### [Text excerpt]
================
Research Highlight: Erin McDonnell

by Kristal Mainsah on September 27, 2019

Recent graduate Erin McDonnell had the opportunity to present at SDB conference with Dr. Lassiter. I had the opportunity to interview her and get her take on her conference experience.

Can you describe what your research project is about?

At its core, my research project centered around ideas of Behavioral Neuroscience and Toxicology. My experiment looked at the development of zebrafish embryos while being exposed to a chemical compound called Tributlytin (TBT).  I measured brain areas of certain regions and the length of the notochord through phase contrast microscopy. Once the brain had been imaged, I let them develop further in the chemical environment to the age where they could swim and tested for a specific behavioral response. The response that I measured was how long the embryos swam around after being startled.  This was done in order to establish a link between the chemical’s effects on the body as well as later developed behavioral patterns that may be extrapolated to humans. 
We found that TBT does have an impact on how the brain and notochord develop as well as how larvae interact with their environment. Specifically, my research showed that exposure to this chemical, even at 0.1 nM, decreased the size of the forebrain, increased the length of the notochord and increased the amount of time the larvae stayed in a startled state. Other behavioral abnormalities were also found that offers many doors in future directions for expanding the project.

What made you decide to pursue your topic?
================
Stored data:
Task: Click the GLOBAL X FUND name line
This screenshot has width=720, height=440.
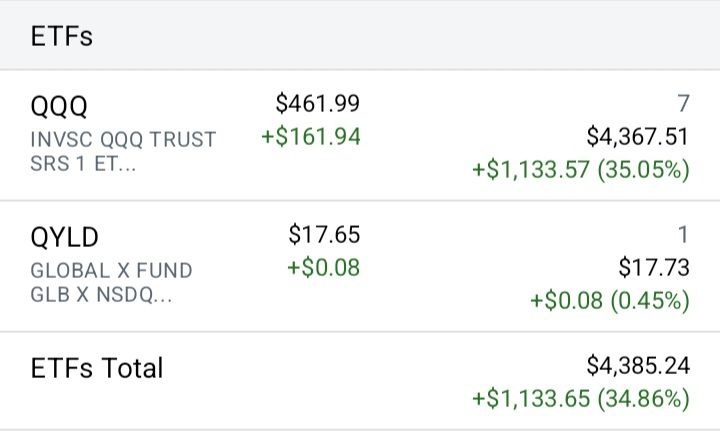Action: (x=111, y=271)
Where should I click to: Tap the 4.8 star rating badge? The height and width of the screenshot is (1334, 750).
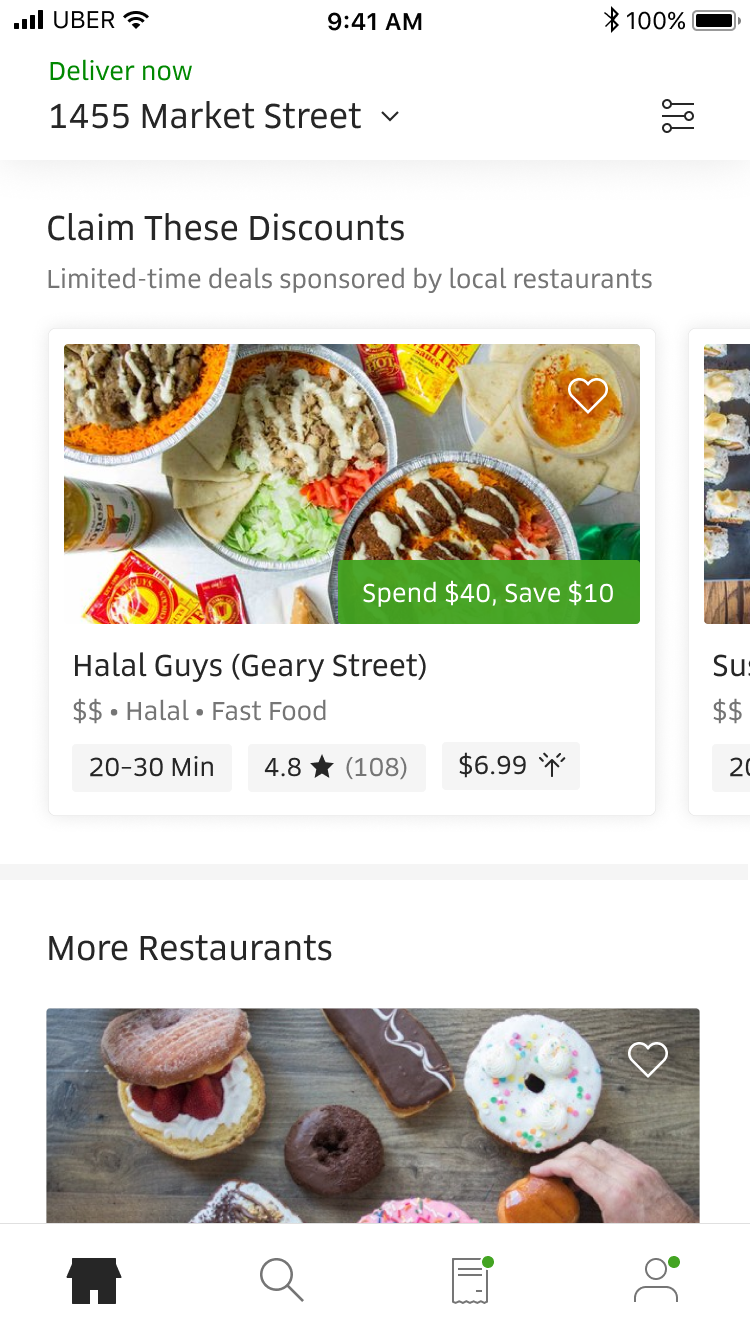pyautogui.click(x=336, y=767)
================
### [Your tasks]
A - For each statement below, decide whether it agrees with the research highlight on Erin McDonnell and answer yes or no, quoting the words of that text that settle it: (i) exposure to TBT at 0.1 nM reduced the size of the forebrain; (ii) exposure to TBT shortened the notochord; (iii) brain areas were measured through electron microscopy.
B - Carry on the research highlight on Erin McDonnell from its final line.

### [Answers to the tasks]
A -
(i) Yes: "exposure to this chemical, even at 0.1 nM, decreased the size of the forebrain"
(ii) No: "increased the length of the notochord"
(iii) No: "I measured brain areas of certain regions and the length of the notochord through phase contrast microscopy."

B -
         Ultimately, I wanted to work on a project that truly integrated both Psychology and Biology to greater explore the neurological, and I have always had a fascination with the “black box” of Psychology, the concept that the mind can only be explored in matters of influencing input and describing the output. This concept of what is going in affects what is there and changes something that is expressed was an attainable premise to build upon, and is the idea that the project centers on. Marrying that idea to another of my major interests of not knowing how certain drugs and chemicals work within living systems is how I decided to pursue the full topic of the project. 

Talk about the conference experience.

The conference that I went to was the Society for Developmental Biology’s 78thannual meeting. The conference spanned a variety of developmental biology topics such as Evolutionary Biology, Epigenetics, modeling human pathologies, Regeneration and Organogenesis, and new live imaging techniques. My research was accepted for presentation during a poster session that had other neurodevelopment and related projects from all over the nation as well as a few from visiting countries. This was my first conference ever, and at first it was a tad overwhelming. Once I got into the rhythm of the conference, however, everything was incredible.  I learned so much about things I had never even thought about before, all while having a great time interacting with new people and getting to see a different side of my professor. Going to a conference is yet another way to experience a field of study in a more hands on way. I got to hear from top minds in the field and people on more my level of study about the research they have done, where the field is going, and also just simply what excites them about science. It was a whirlwind experience that I think everyone that can, should have. It is also one that, no matter who you are, will gain something from it.  

Why would someone be interested in your findings at a conference?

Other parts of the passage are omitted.